→ Source text
▬▬▬▬▬▬▬▬▬▬
Re: Enabling fully disaggregated shuffle on Spark

bo yang Wed, 04 Dec 2019 20:15:52 -0800

Thanks guys for the discussion in the email and also this afternoon!

>From our experience, we do not need to change Spark DAG scheduler to
implement a remote shuffle service. Current Spark shuffle manager
interfaces are pretty good and easy to implement. But we do feel the need
to modify MapStatus to make it more generic.


The current limit with MapStatus is that it assumes* a map output only
exists on a single executor* (see following). One easy update could be
making MapStatus supports the scenario where *a map output could be on
multiple remote servers*.

private[spark] sealed trait MapStatus {
def location: BlockManagerId
}

class BlockManagerId private {
private var executorId_ : String,
private var host_ : String,
private var port_ : Int,
}

Also, MapStatus is a sealed trait, thus our ShuffleManager plugin could not
extend it with our own implementation. How about *making MapStatus a public
non-sealed trait*? So different Shuffle Manager plugin could implement
their own MapStatus classes.

Best,
Bo

On Wed, Dec 4, 2019 at 3:27 PM Ben Sidhom <sid...@google.com.invalid> wrote:

> Hey Imran (and everybody who made it to the sync today):
>
> Thanks for the comments. Responses below:
>
> Scheduling and re-executing tasks
>>> Allow coordination between the service and the Spark DAG scheduler as to
>>> whether a given block/partition needs to be recomputed when a task fails or
>>> when shuffle block data cannot be read. Having such coordination is
>>> important, e.g., for suppressing recomputation after aborted executors or
>>> for forcing late recomputation if the service internally acts as a cache.
▬▬▬▬▬▬▬▬▬▬
→ Material supplied
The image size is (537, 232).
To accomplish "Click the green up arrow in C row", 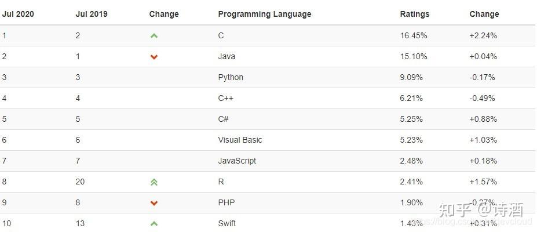I will coord(154,36).
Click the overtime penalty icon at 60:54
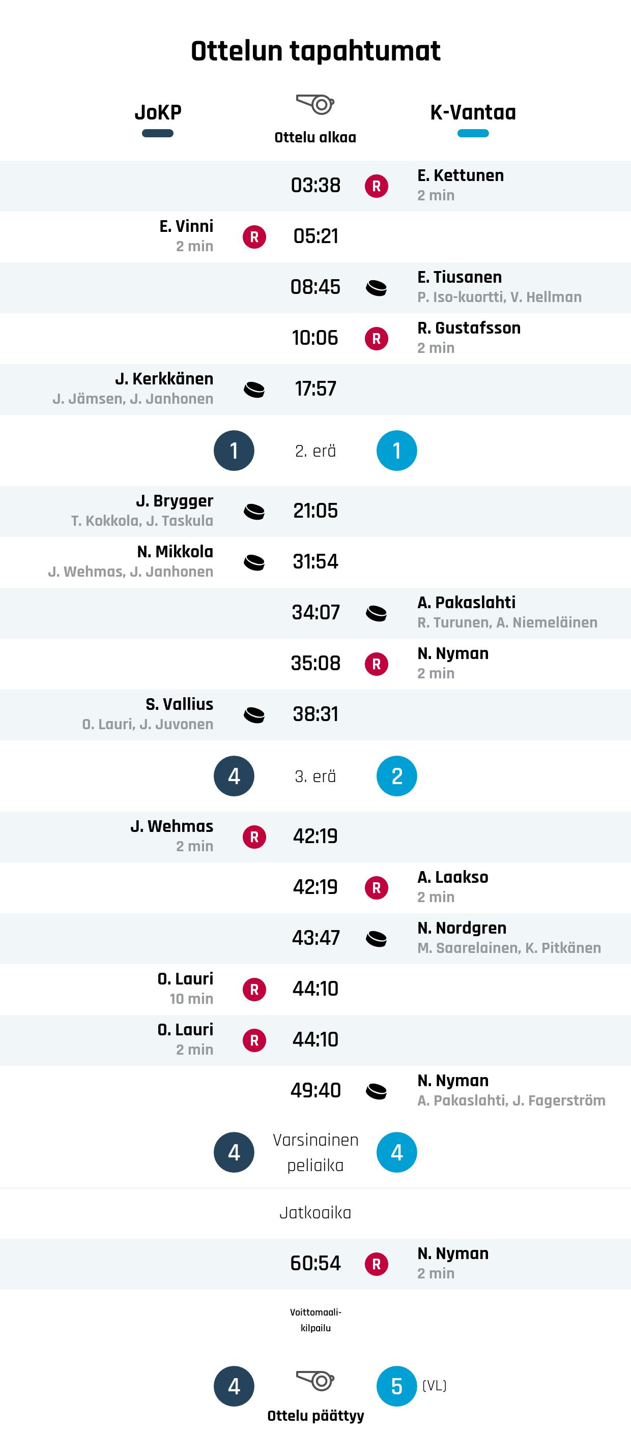The height and width of the screenshot is (1433, 631). pos(376,1264)
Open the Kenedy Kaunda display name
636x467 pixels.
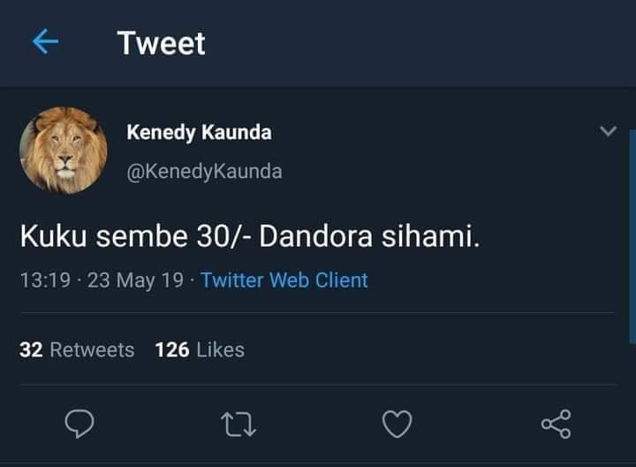coord(199,133)
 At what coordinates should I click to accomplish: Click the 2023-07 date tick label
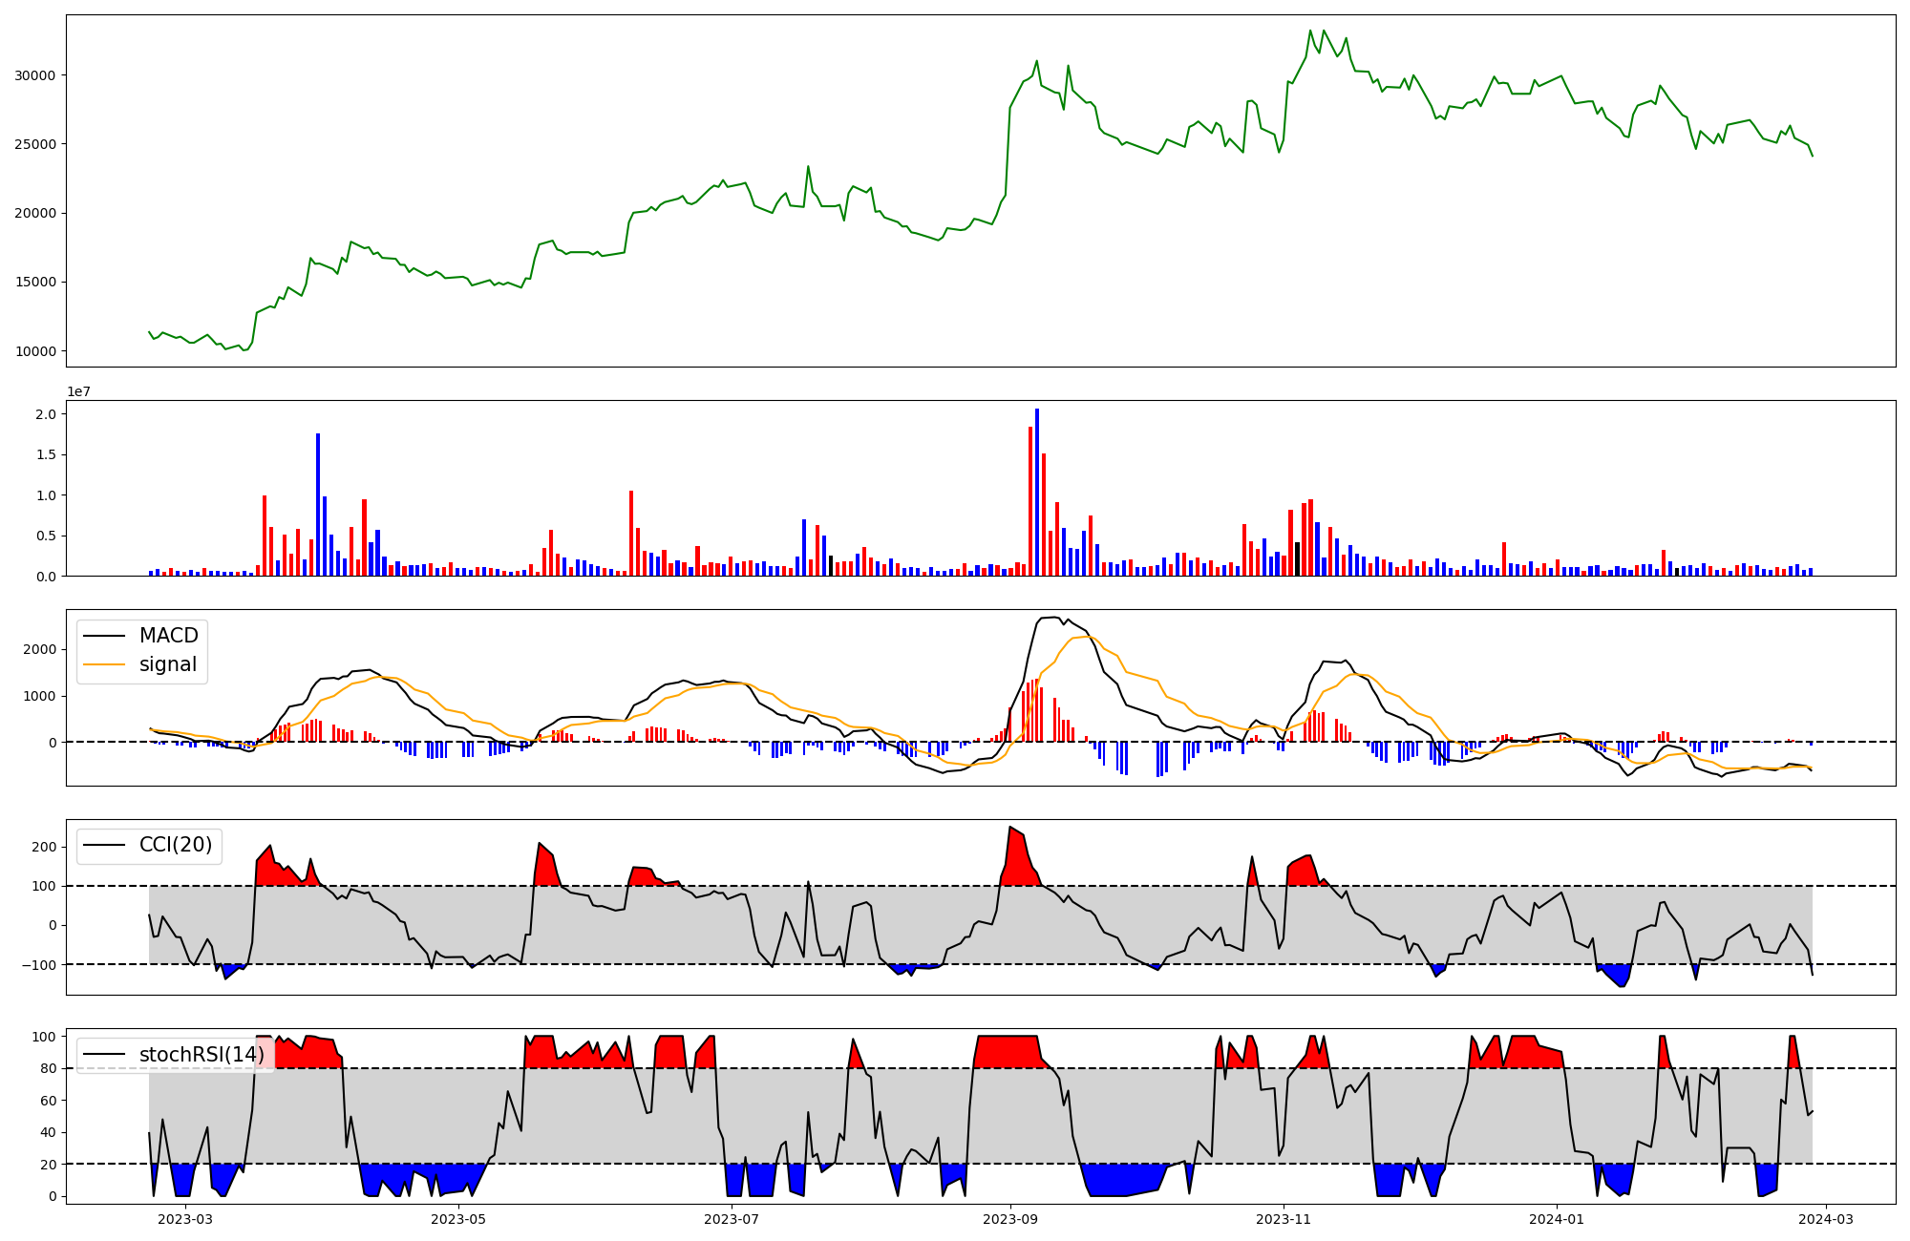tap(732, 1219)
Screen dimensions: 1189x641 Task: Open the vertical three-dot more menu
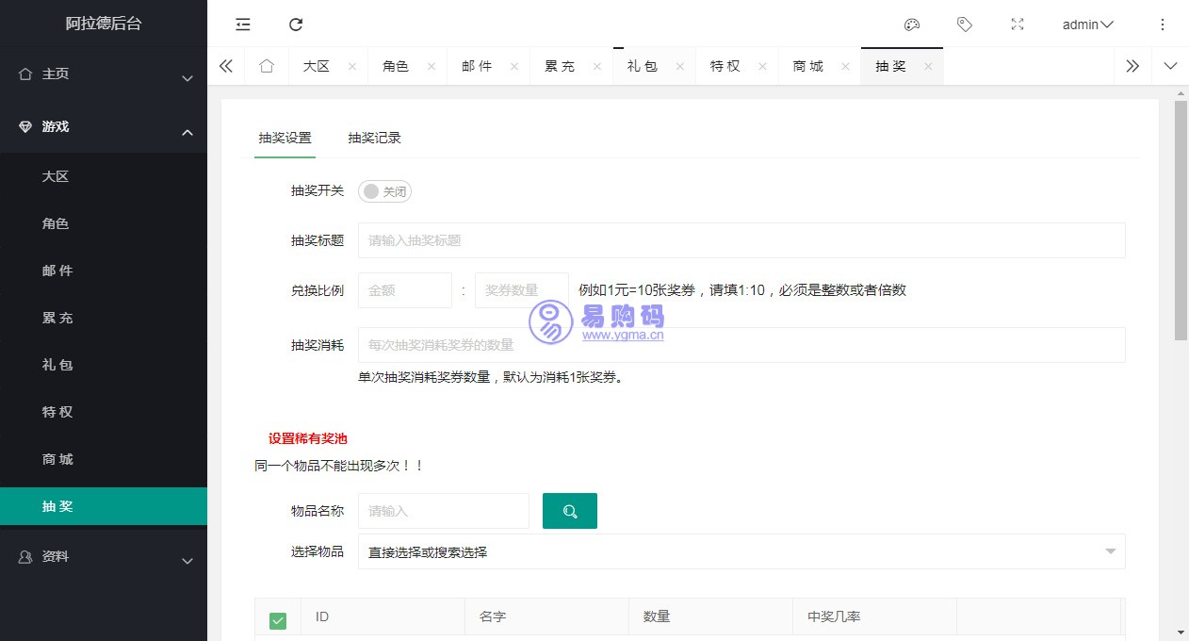[1162, 25]
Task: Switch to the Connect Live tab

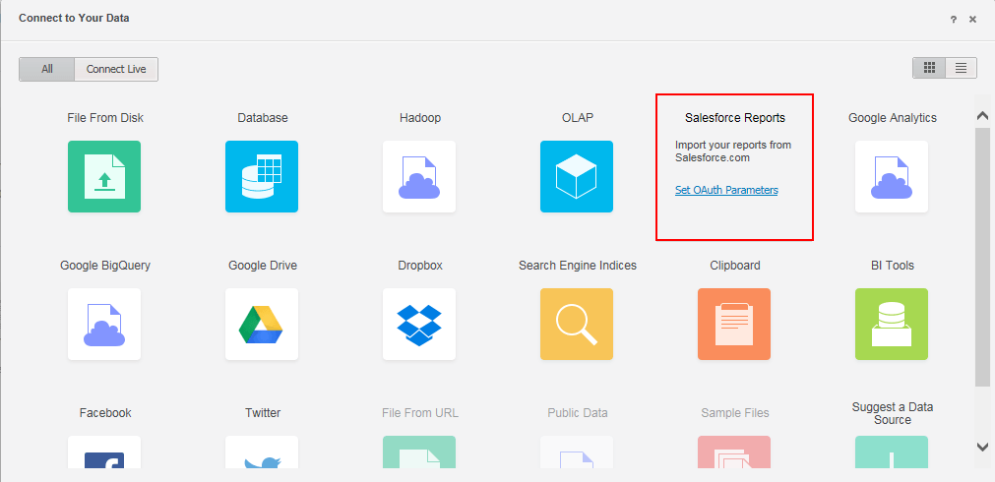Action: 116,69
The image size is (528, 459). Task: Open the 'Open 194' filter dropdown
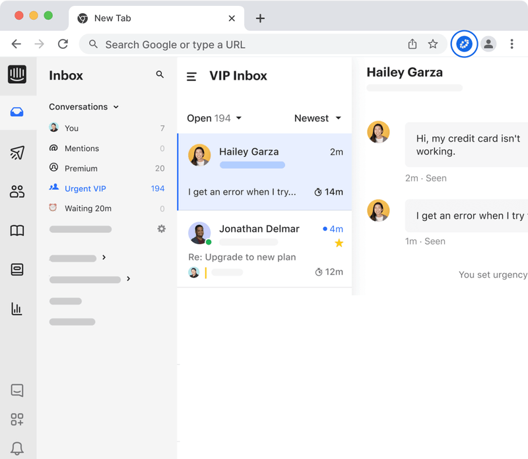point(213,118)
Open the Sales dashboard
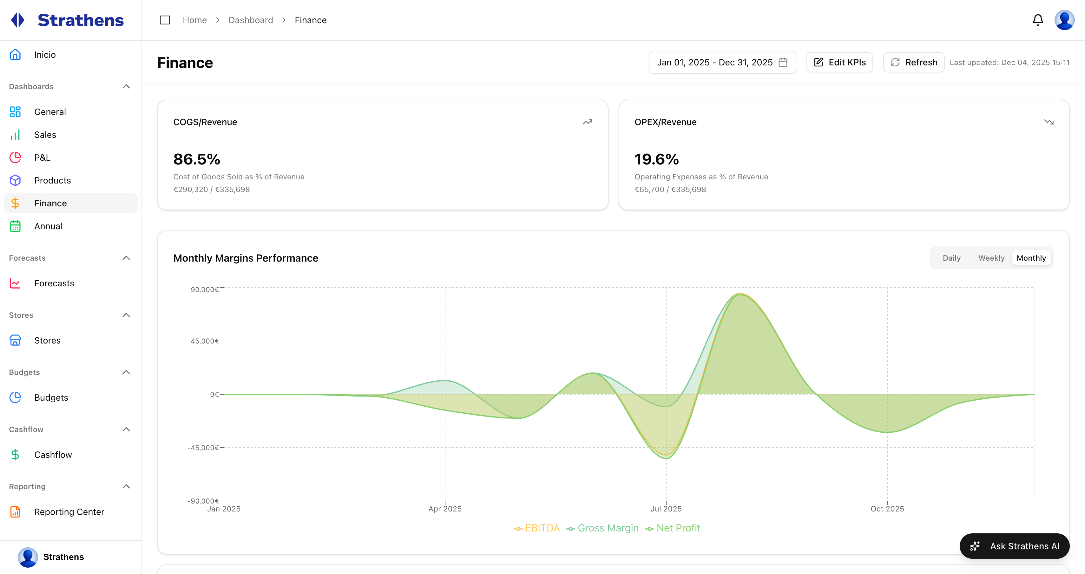Screen dimensions: 1085x574 click(45, 135)
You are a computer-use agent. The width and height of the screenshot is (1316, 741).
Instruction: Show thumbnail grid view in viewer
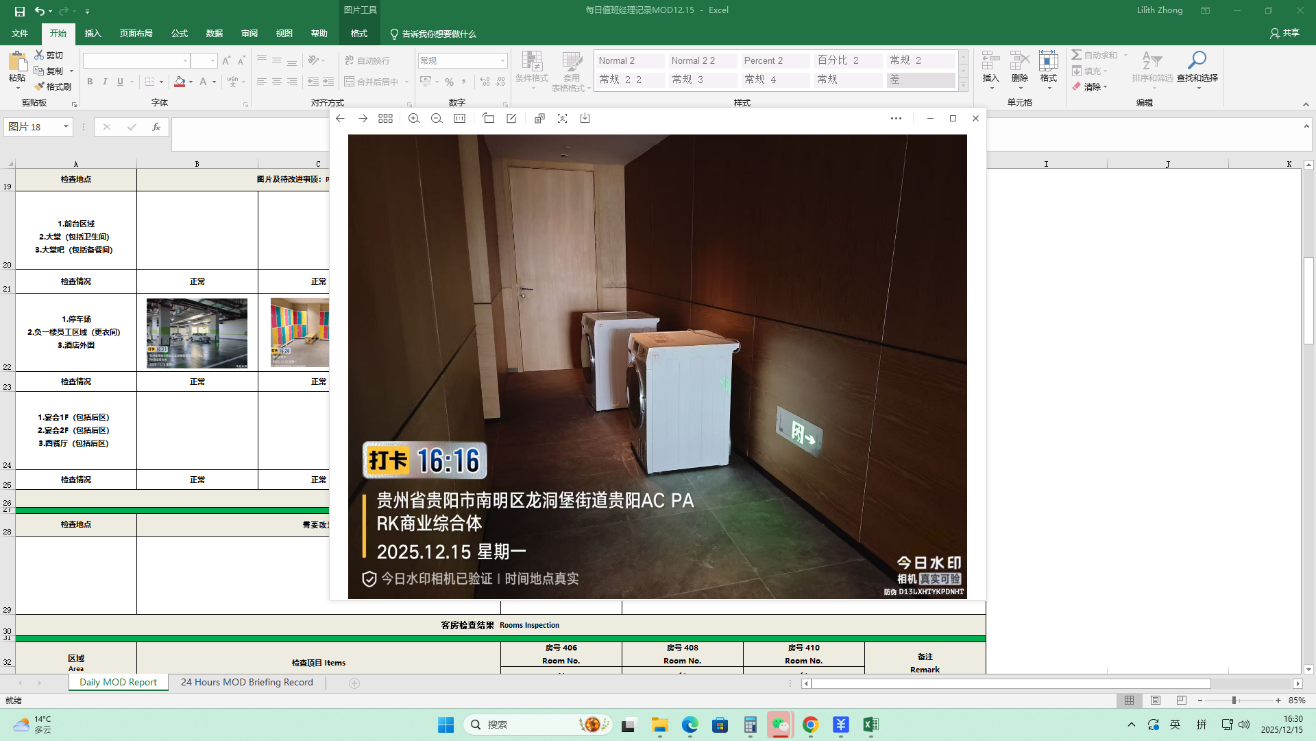point(385,119)
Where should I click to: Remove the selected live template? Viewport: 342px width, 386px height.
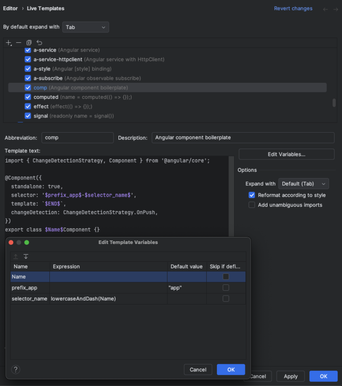(x=18, y=42)
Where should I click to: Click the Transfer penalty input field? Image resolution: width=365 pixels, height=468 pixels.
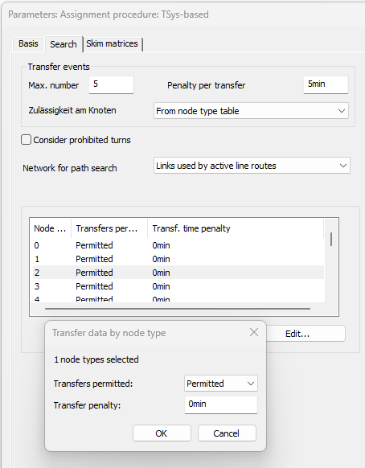click(x=221, y=404)
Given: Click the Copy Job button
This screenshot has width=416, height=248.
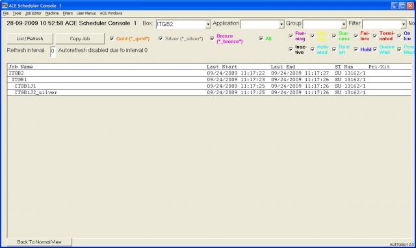Looking at the screenshot, I should pyautogui.click(x=80, y=39).
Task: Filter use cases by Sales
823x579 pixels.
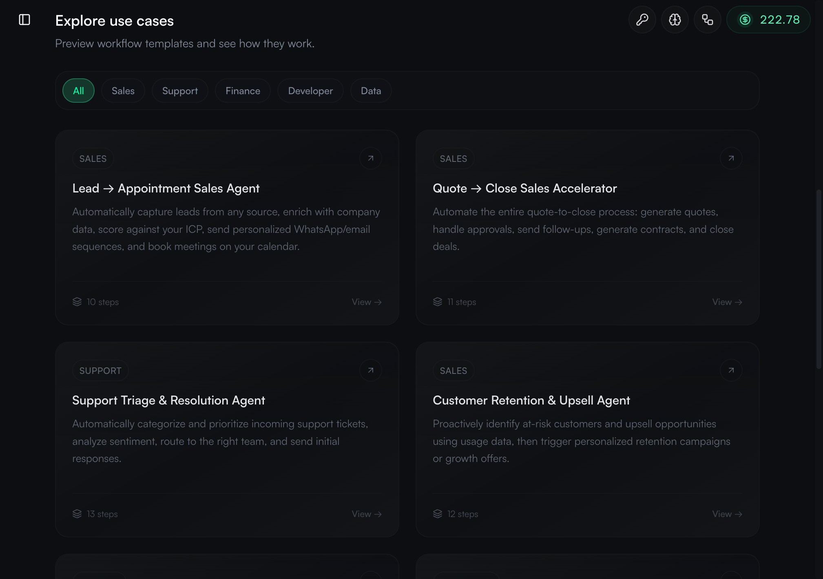Action: click(123, 91)
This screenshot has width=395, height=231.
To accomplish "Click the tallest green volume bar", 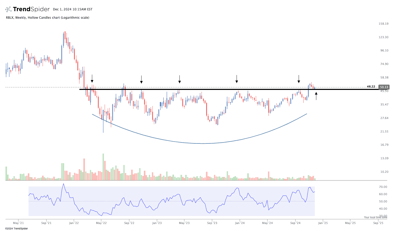I will (103, 167).
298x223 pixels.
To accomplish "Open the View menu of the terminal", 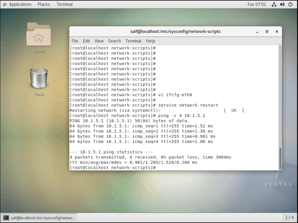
▬▬▬▬▬▬▬▬▬▬
→ Your objective
In the Spark shuffle thread, what change does Bo propose for MapStatus so that different Shuffle Manager plugins could implement their own MapStatus classes? The records have no connection to the text about disaggregated shuffle on Spark.

→ Worked answer
Making MapStatus a public non-sealed trait.